The online magazine for global nomads    
June 4, 2008

Out of sight but not out of mind
Maintaining your relationship with your parents

by Sophie Andrews

Most global nomads feel guilty or sad about being so far from their
parents. But distance doesn’t have to mean a weakening of the
bond. Advances in travel and communication mean that we can be
just about anywhere in a day’s time and in contact with anyone
whenever we want.

I felt a lot of unconscious guilt when I first made the decision to
leave my home country. I couldn’t really pinpoint what the guilt and
because I can’t really talk about my emotions with my mother, I
found myself picking fights with her.
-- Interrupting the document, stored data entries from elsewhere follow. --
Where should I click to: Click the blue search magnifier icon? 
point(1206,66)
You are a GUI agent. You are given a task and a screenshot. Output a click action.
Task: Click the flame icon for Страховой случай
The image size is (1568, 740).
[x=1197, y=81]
I didn’t realize what I was doing
until I was venting to a close friend about my problem and he pointed
it out. The truth is, I still feel guilty AND I’m still arguing with her.
Guilt however is not a useful emotion unless you channel it into a
productive action.

Social psychologist, Susan Newman in her book, “Nobody’s Baby
Now” says that sometimes it becomes so difficult to snap out of
those irritating dances you’ve been dancing around each other for
years that you can’t really see a way out. But there’s no need to
despair, she believes that it is possible to develop a new perspective.

But first you need to be truthful to yourself. Would you really see
figure out what the annoying habits, why they annoy you and then find ways to overcome them. For example, I noticed
that telephone calls to my mother which started out happy would end on a slightly uncomfortable note. So the calls
became less frequent. When I sat down to analyse the situation, I realized that it was because we would say things to
each other that the other misconstrued. Sometimes it was in the tone and sometimes it was something that was actually
said. I now ‘talk’ to my mother on IM. I’m far more open and if I get annoyed it doesn’t show in my ‘voice’.

You may have to try harder with long distance relationships but your relationship can actually become stronger because of
the distance. Global nomads and expats need to be more proactive in keeping in touch. This applies to not just your
parents but all relationships you value.

Here are a few ways to get you started:
  • Keep a diary of important activities including birthdays, anniversaries, holidays and even doctor’s appointments. Call
    or email on these days to find out how things are going.
  • Plan regular visits and think of atleast one fun activity that you can all do together. This could be a picnic or
    something a little different like a family photoshoot.
  • Call or email regularly. Use technology to remind you if necessary (I set up reminders on Microsoft Outlook).
  • Text often even if it’s about something trivial like how you just saw a great movie.
  • If you have children, ask them to write their own letters to your parents. They could also send pictures or write
    poems.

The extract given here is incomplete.